木を見る西洋人森を見る東洋人(ニスベット 村本由紀子訳)

本書は、東洋人と西洋人のものの考え方の違いを、多様な例を通して解明し、認知科学の常識を覆すチャレンジをしています。
著者は、数々の例を通してこのことの説明を試みています。例えば、訳者後書き(260ページ)に

アメリカ人と中国人の大学生に三つの単語(たとえばパンダ、サル、バナナ)を示して、これらのうちどの二つが仲間であるかを尋ねたところ、アメリカ人はパンダとサルを選んだが、中国人はサルとバナナを選んだ。中国人は、「動物」というカテゴリーよりも「サルはバナナを食べる」という関係を重視したのである。

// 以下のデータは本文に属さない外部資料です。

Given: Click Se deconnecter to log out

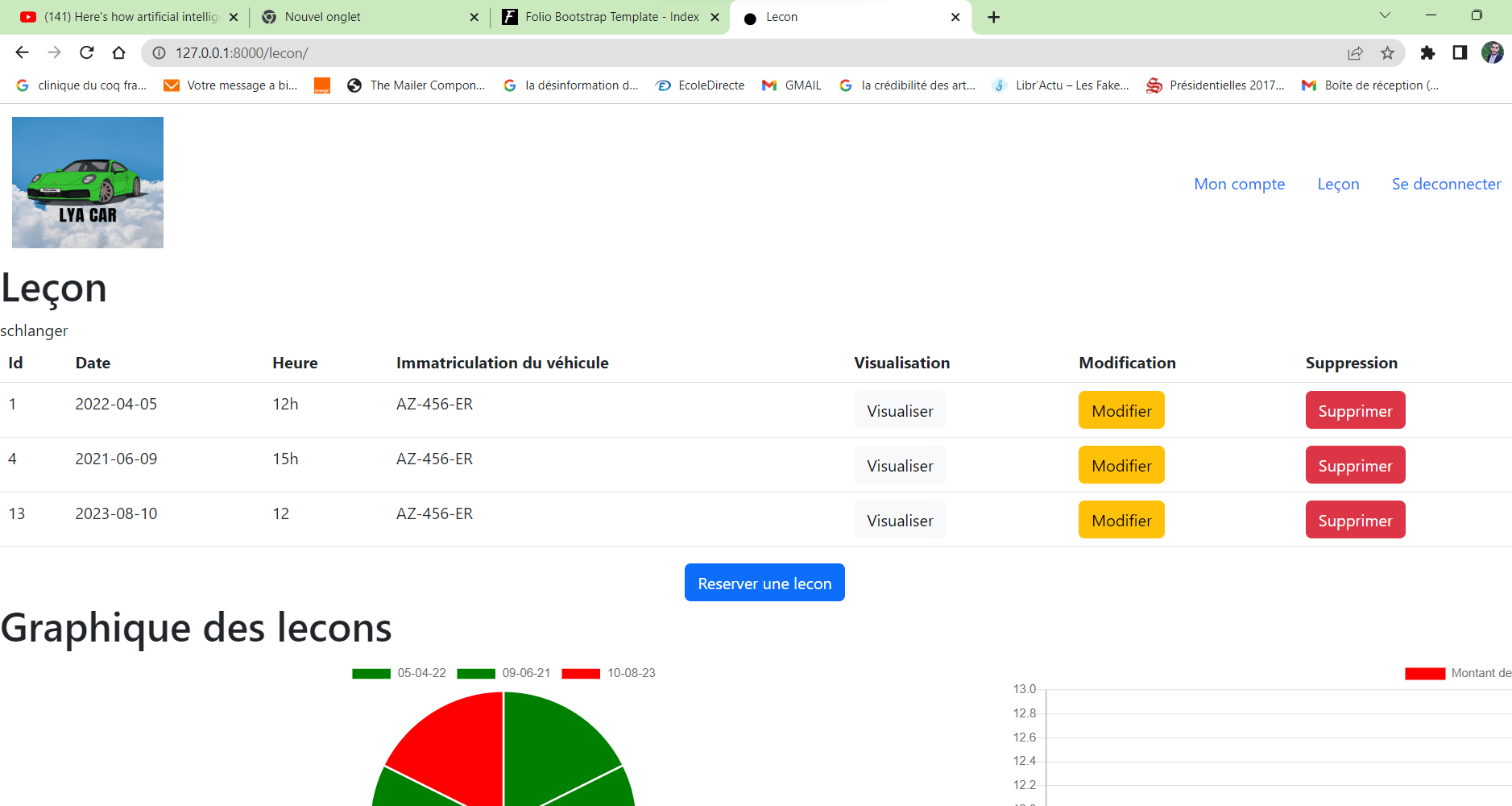Looking at the screenshot, I should [1446, 184].
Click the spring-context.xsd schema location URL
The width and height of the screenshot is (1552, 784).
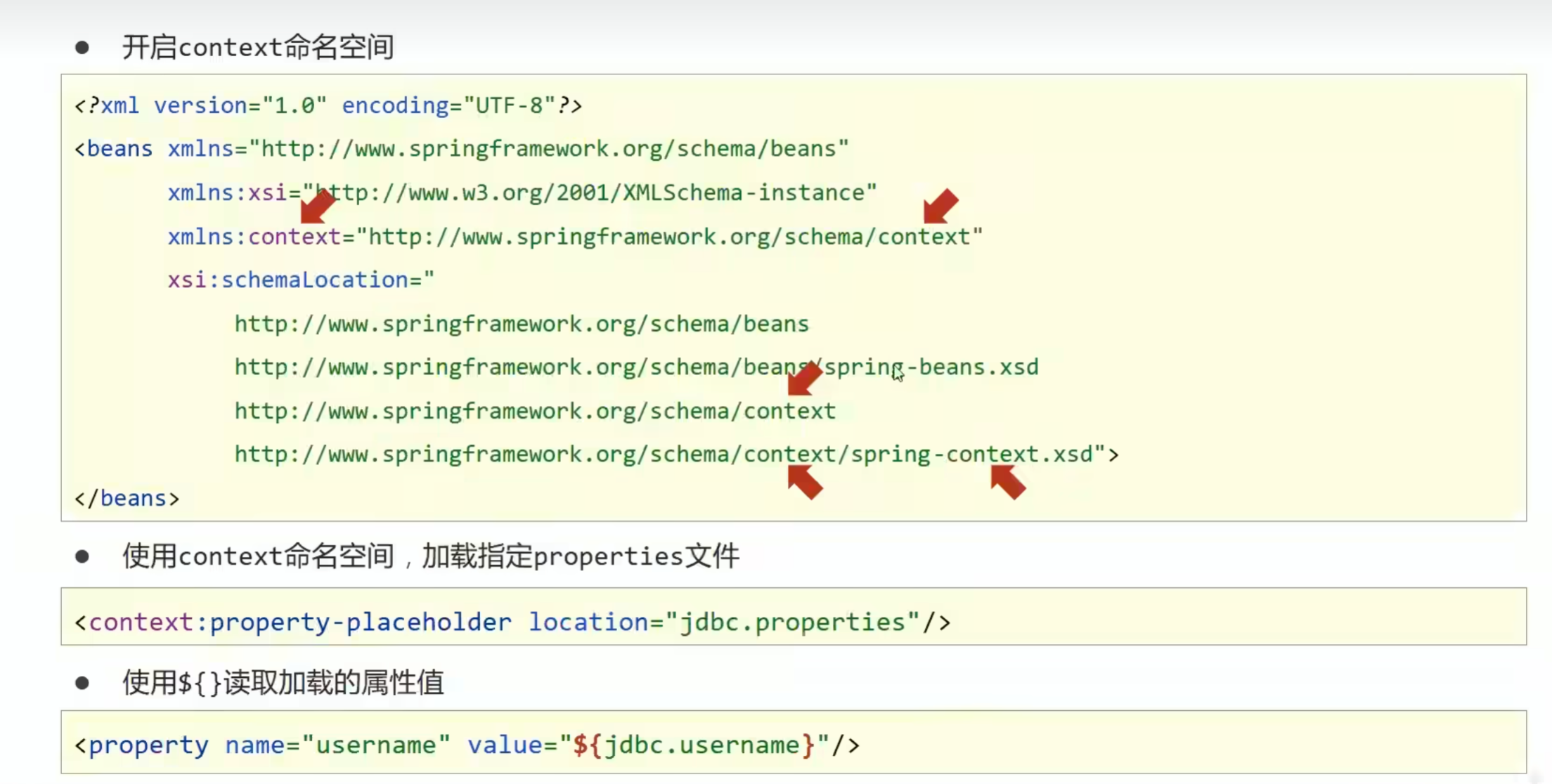tap(664, 455)
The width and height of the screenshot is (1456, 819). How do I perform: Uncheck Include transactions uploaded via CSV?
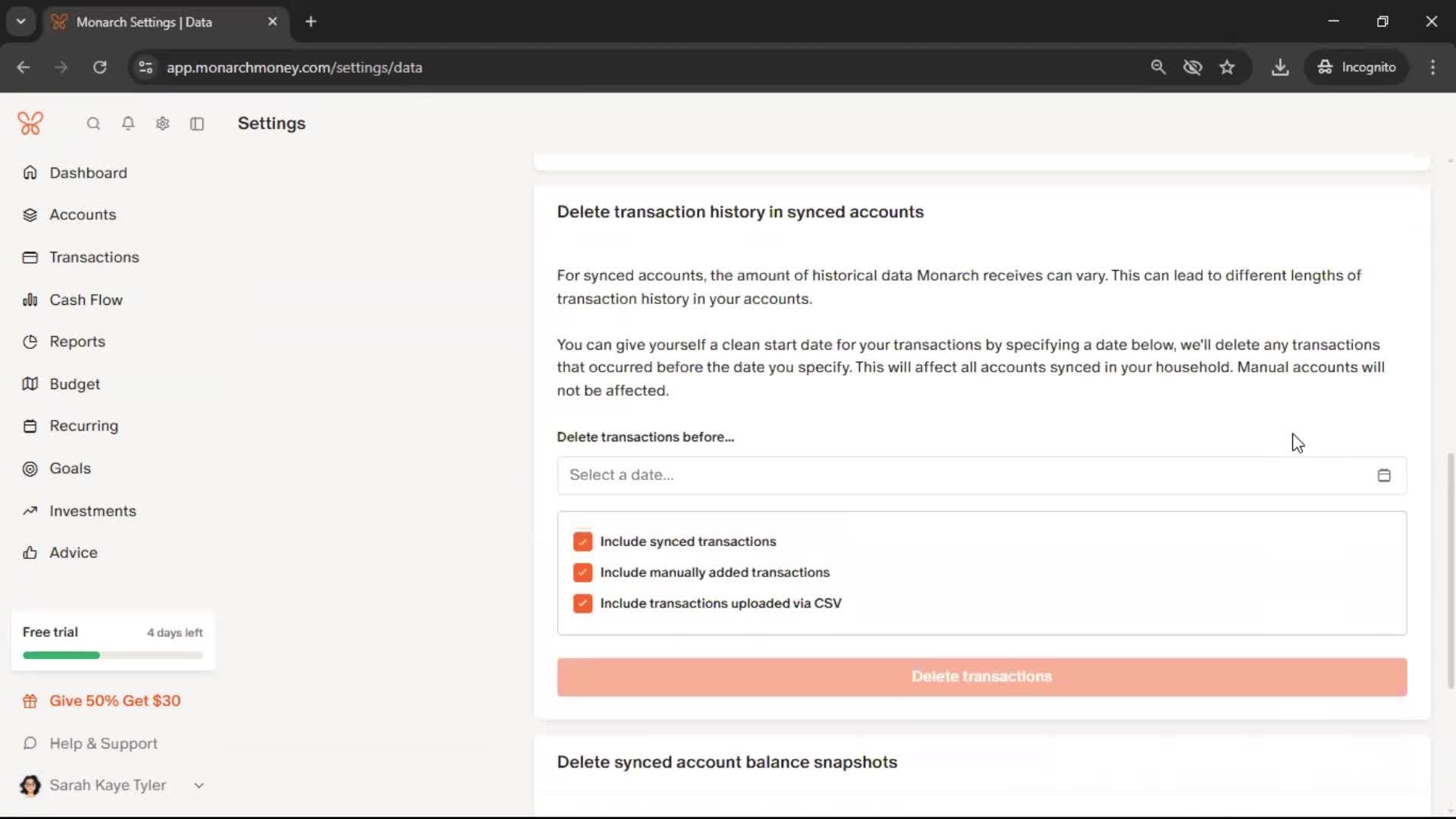582,604
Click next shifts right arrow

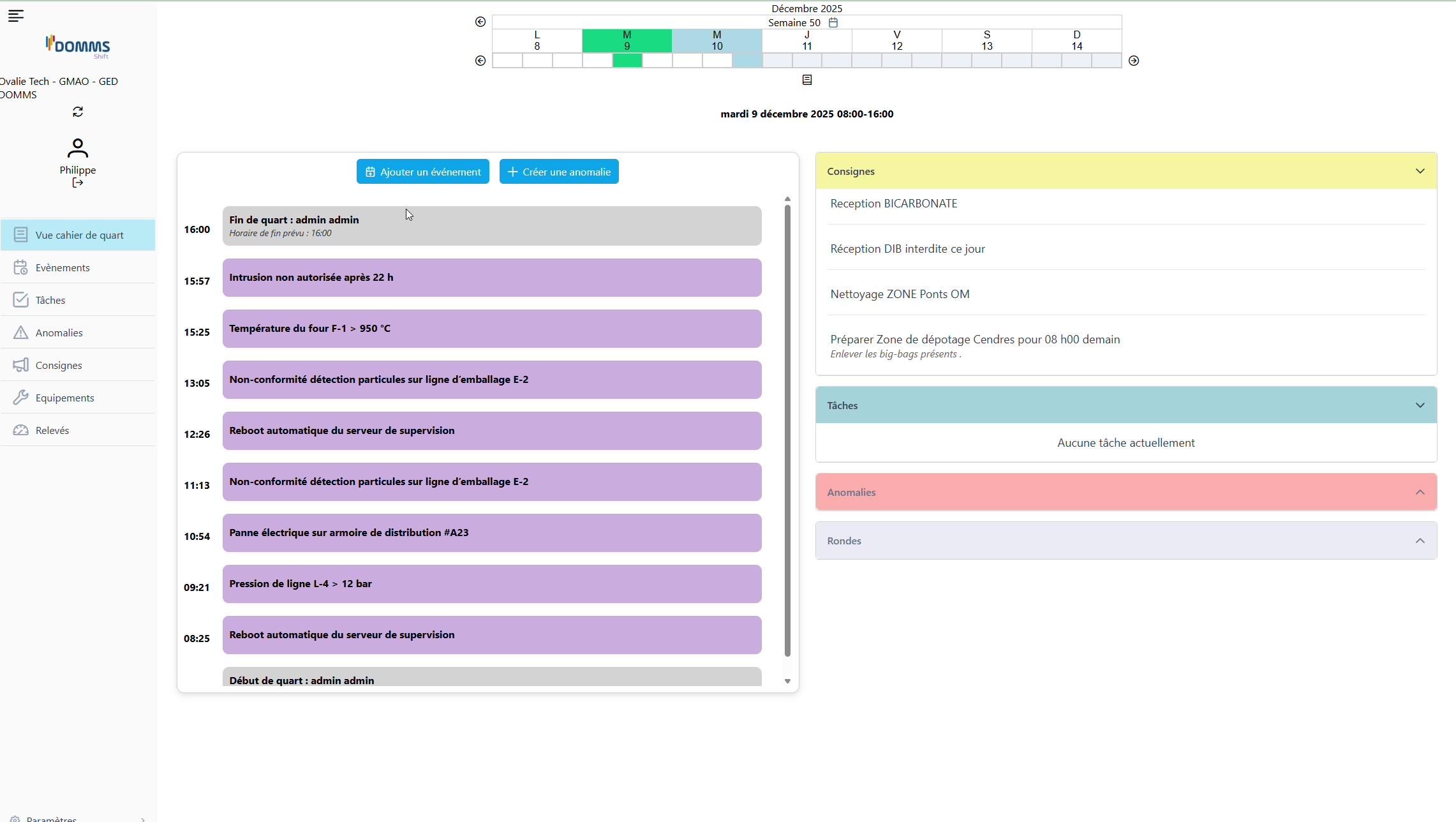[x=1133, y=61]
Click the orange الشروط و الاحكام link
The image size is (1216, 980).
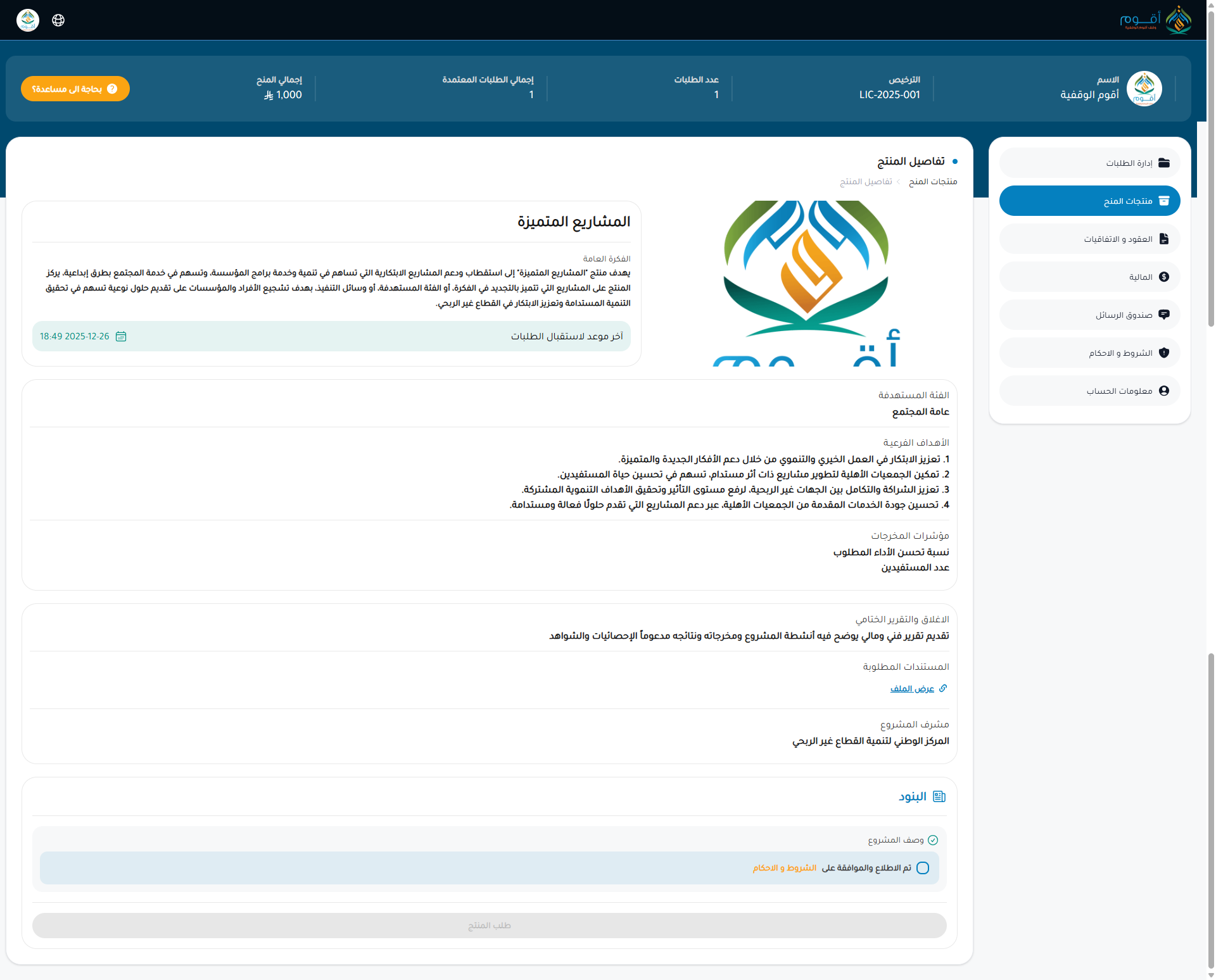[x=784, y=868]
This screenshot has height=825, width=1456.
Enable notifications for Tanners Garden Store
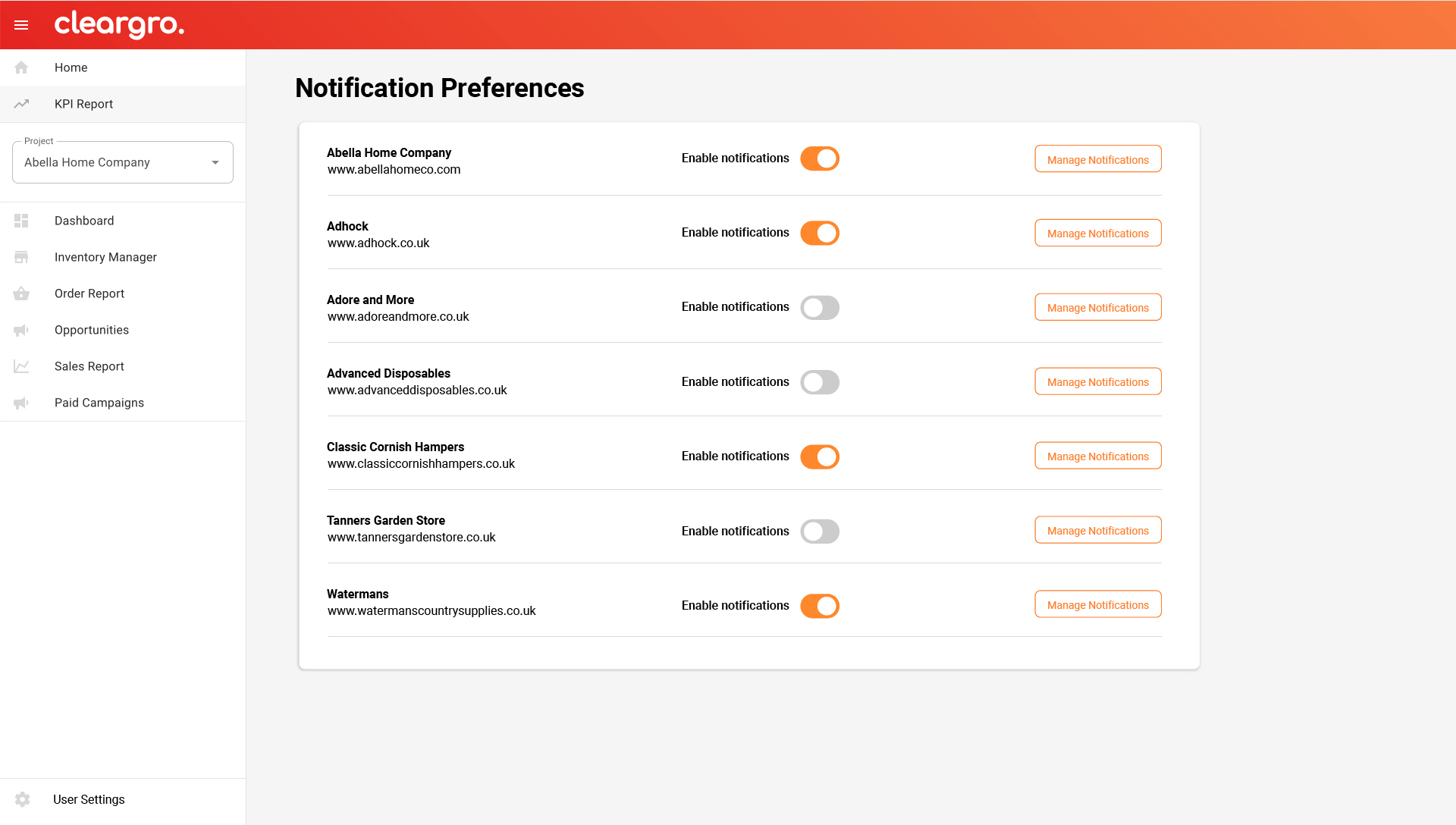(820, 532)
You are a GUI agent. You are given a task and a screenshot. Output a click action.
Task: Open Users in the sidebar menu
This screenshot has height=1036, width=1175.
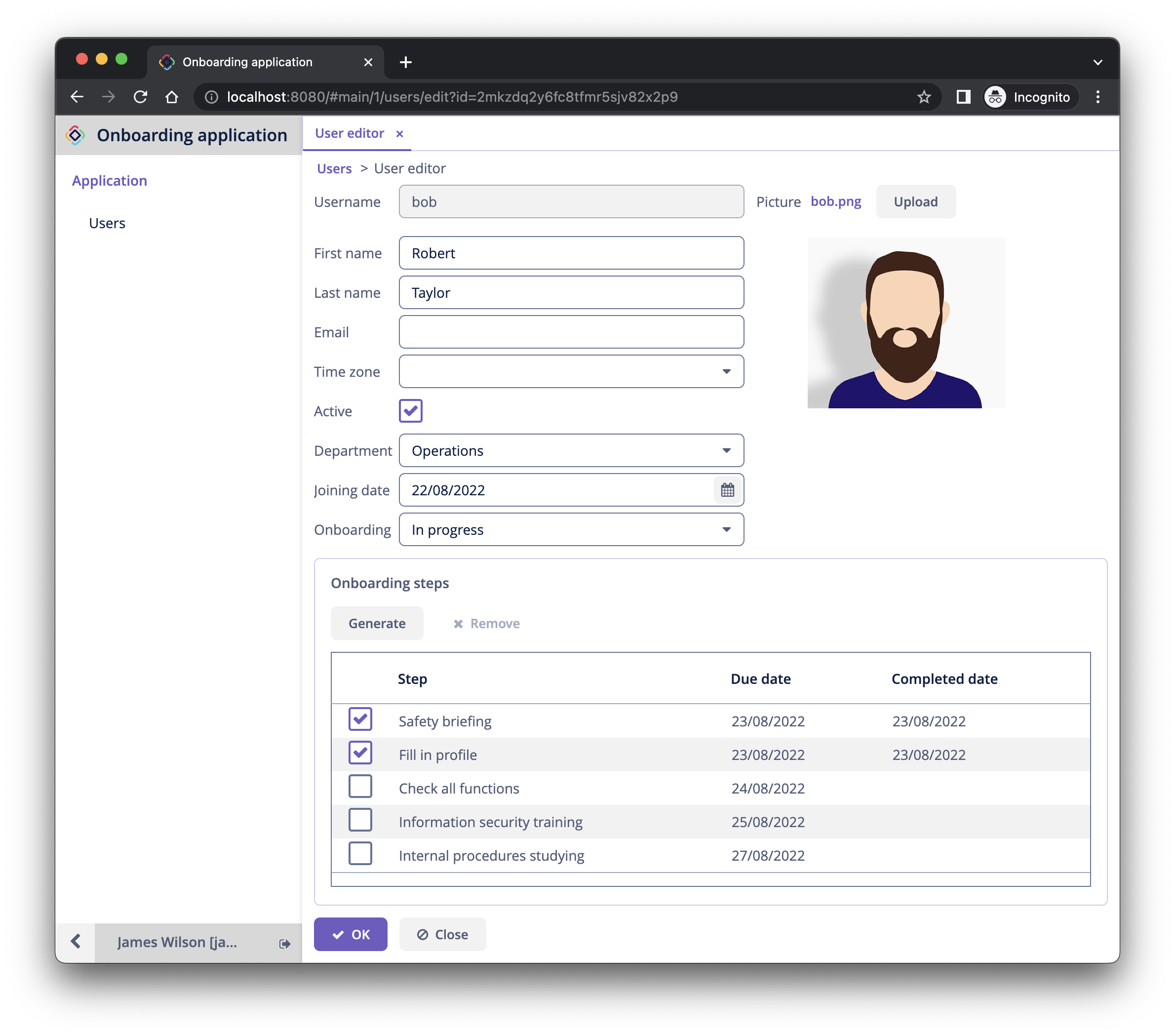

との例が紹介されています。ちなみに、家人(もちろん東洋人)に同じ質問をしたら、やはりサルとバナナを選びました!
著者に限らずに、東洋人と西洋人のものの考え方が異なることを、指摘する人は少なくありません。
近時、交通事故訴訟の論点の一つに、脳脊髄液減少症がありますが、その専門家である篠永正道医師も、その著書『あなたの「むち打ち症」は治ります!』

あなたの「むち打ち症」は治ります!―脳脊髄液減少症(低髄液圧症候群)の決定的治療法

あなたの「むち打ち症」は治ります!―脳脊髄液減少症(低髄液圧症候群)の決定的治療法

の中で、西洋医学が木を見て森を見ないたとえとして、

このたとえどおり、個々の臓器をいくら詳しく診たところで、答えは得られないのです。病気を診るときは、臓器のみに目を向けるのではなく、まるごと一人の人間として総体的にみることの必要性・・・

と現代の西洋医学の限界を指摘しております。この指摘に有るような、西洋医学のアプローチでは脳脊髄液減少症のような病気を十分に説明できないのです。
本書は、西洋人と東洋人の思考の違い、また、その現実的問題を学ぶには勉強になる本です。